We drove over to this nice hotel in the morning. Banquet tables were laid out in the customary 10-seat arrangement in a well-lit, sparsely ventilated reception hall. A traditional Poruwa stood in one end of the hall, ready to serve its purpose. There was a dance floor, complete with a DJ eagerly fiddling with the console on a raised platform next to it.

It was the complete package. The bride and the groom looked lovely. There was more food than I could possibly imagine to digest.

Yet, I was dying to get out of there.

A Sri Lankan wedding is a peculiar thing. A lot of effort (and money) goes into one, but not nearly enough thought.

The whole endeavor, as I’ve come to notice, turns out to be a rather expensive exercise in vanity. A day that should be dedicated to intimacy ends up being a blueprint for excess.

It must have occurred to you by now that I don’t particularly approve of this extravagant ritual. So much so that I do my best to avoid weddings, and end up declining whenever I receive the occasional invitation. The modern obsession with loud, oppressively vibrant, yet unmistakably crass weddings signals to me the antithesis of common sense.

The dressing up is not for me. Nor is the earsplitting dance music. And I certainly can’t join in with the other inebriated drones who, by way of being dulled beyond reason thanks to the free-flowing alcohol, seem to be in momentary bliss despite themselves.*

Surely, an occasion as momentous as that of two loving souls coming together should lend itself to intimacy, should it not? The thought of it becoming yet another yardstick for perceived affluence, a marker with which to gauge social status, pains me to say the least.

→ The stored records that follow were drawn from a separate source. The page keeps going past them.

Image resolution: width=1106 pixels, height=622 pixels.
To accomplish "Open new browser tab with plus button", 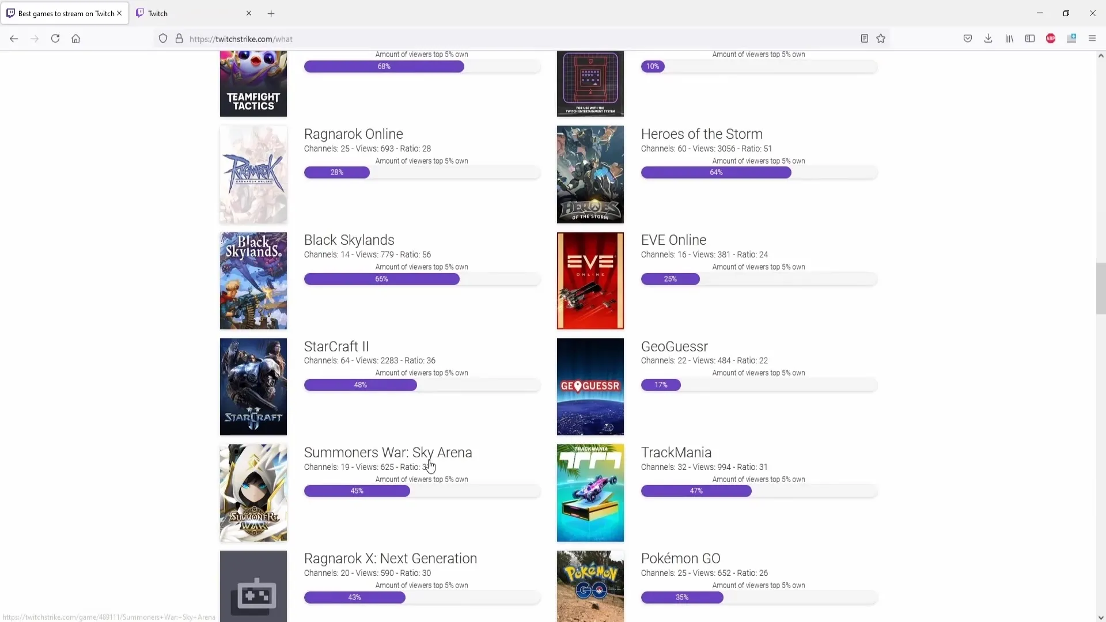I will (x=271, y=13).
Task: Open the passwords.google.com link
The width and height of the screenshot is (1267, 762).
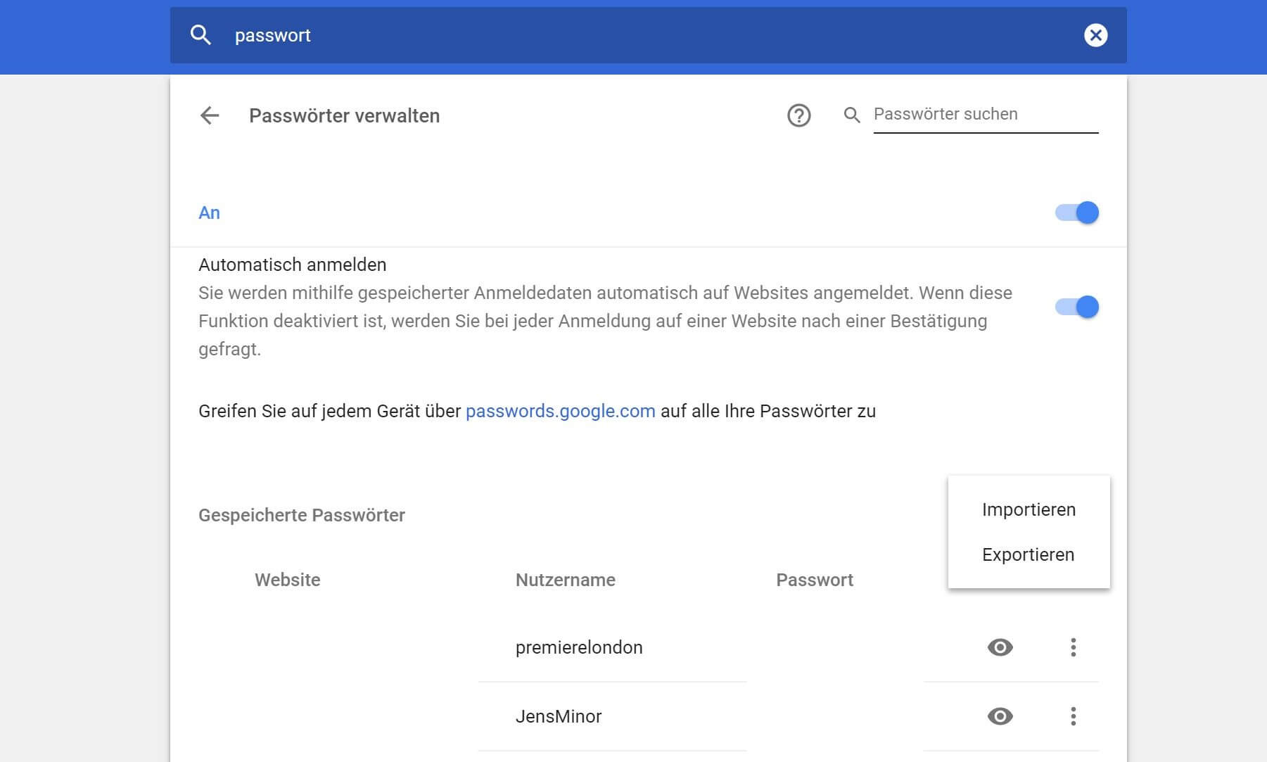Action: tap(560, 411)
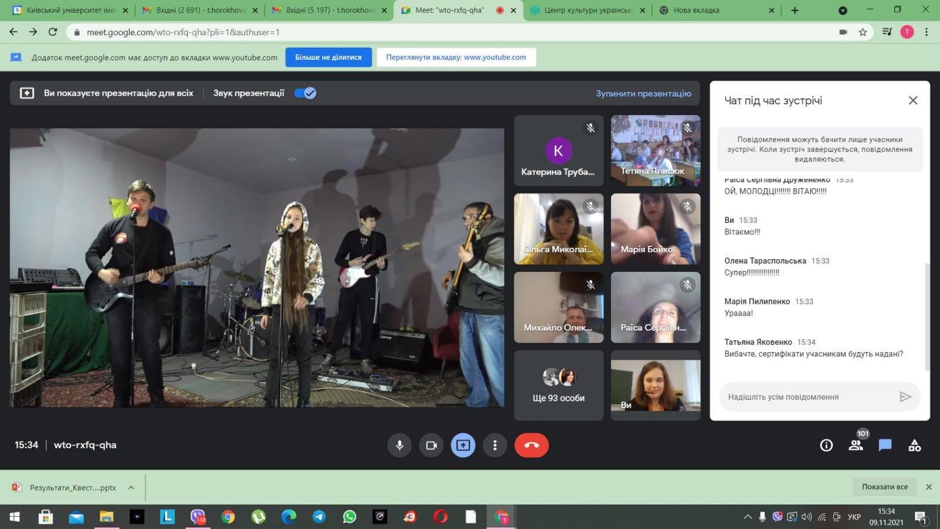Screen dimensions: 940x529
Task: Click 'Зупинити презентацію' link
Action: pos(643,93)
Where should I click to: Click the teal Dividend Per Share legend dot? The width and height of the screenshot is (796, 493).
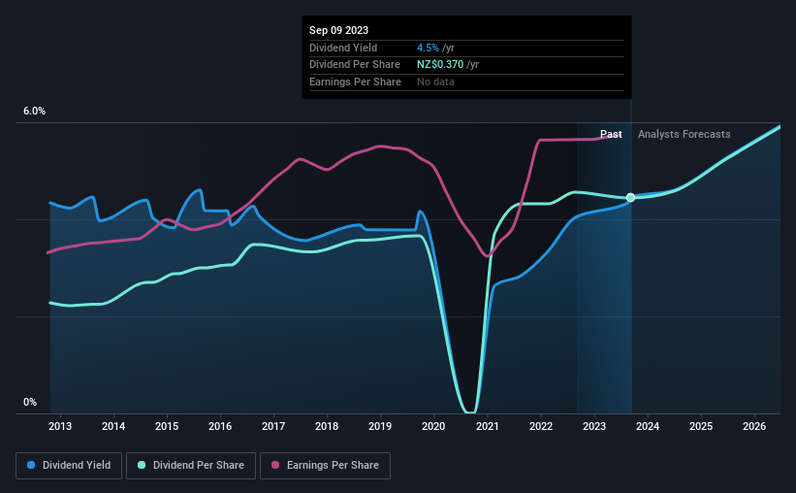[142, 465]
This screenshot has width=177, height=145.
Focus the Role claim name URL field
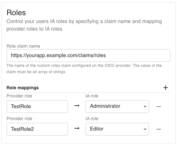(x=89, y=55)
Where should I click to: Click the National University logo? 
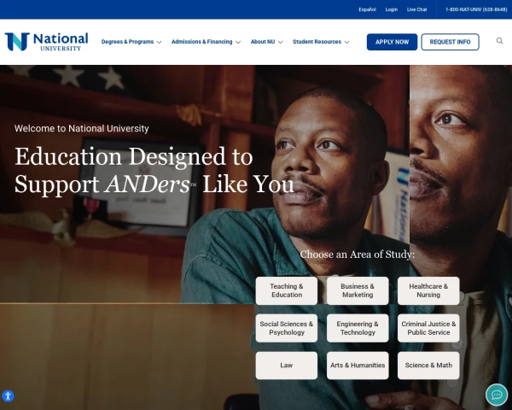[x=46, y=42]

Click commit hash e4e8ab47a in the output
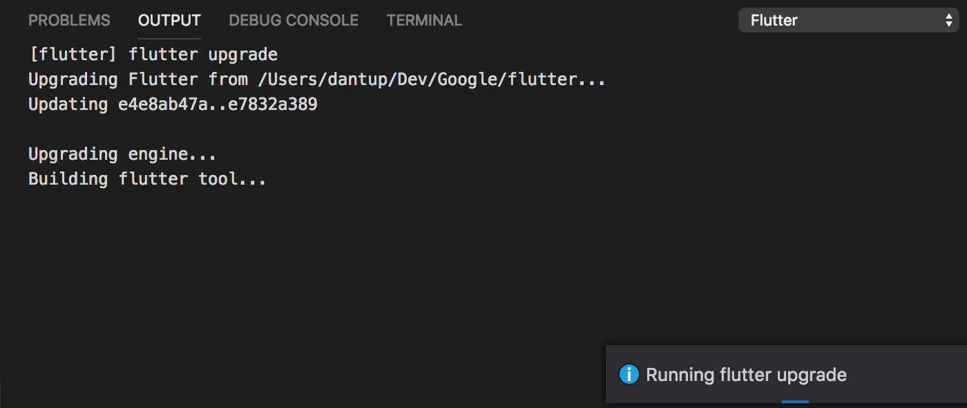(x=163, y=104)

Have we so little regard for our own wellbeing and happiness that we deem putting up a flamboyant, excessively lavish, (and dare I say it, instagrammable) show more important than a true-to-self, and positively enjoyable one?

It is not surprising that when you, in a desperate attempt to please, manufacture a day so fake and sapped of spirit, the people who turn up on your invitation too have colored themselves in every shade of inauthentic. Fake faces wearing fake smiles, and beneath those smiles, a whole lot of fake ornamentation. It is also veritably common that you will never see or speak to most of these people again.

The Wedding Industrial Complex is a curse. Your paycheck can’t handle it, nor can your parents’. It eats into your hard-earned cents and theirs, and having seen the full depth of those pockets, like a vampire demented with bloodlust, it will ask for more. Granted, you will remember your wedding day, because your bank will make sure you do.

I may come across as a bitter old fool with no stomach for dance and cheer, yet I will pull no punches. Do me a favor, and don’t invite me to your day of hedonistic excess.

There has to be a more meaningful way to celebrate a day as special as this. There is, if you’re willing to settle for more intimacy and less glitz.

I don’t know if my cousin enjoyed the day, I didn’t see him for much of it. All I know is that it finally came to an end, long as it was and much to my relief, and the only memory of it left on my face was a look of resignation.

*I am a teetotaler, and I industriously stride away from anything that resembles a dance floor. Yes, I’m incredibly boring, thankyouverymuch.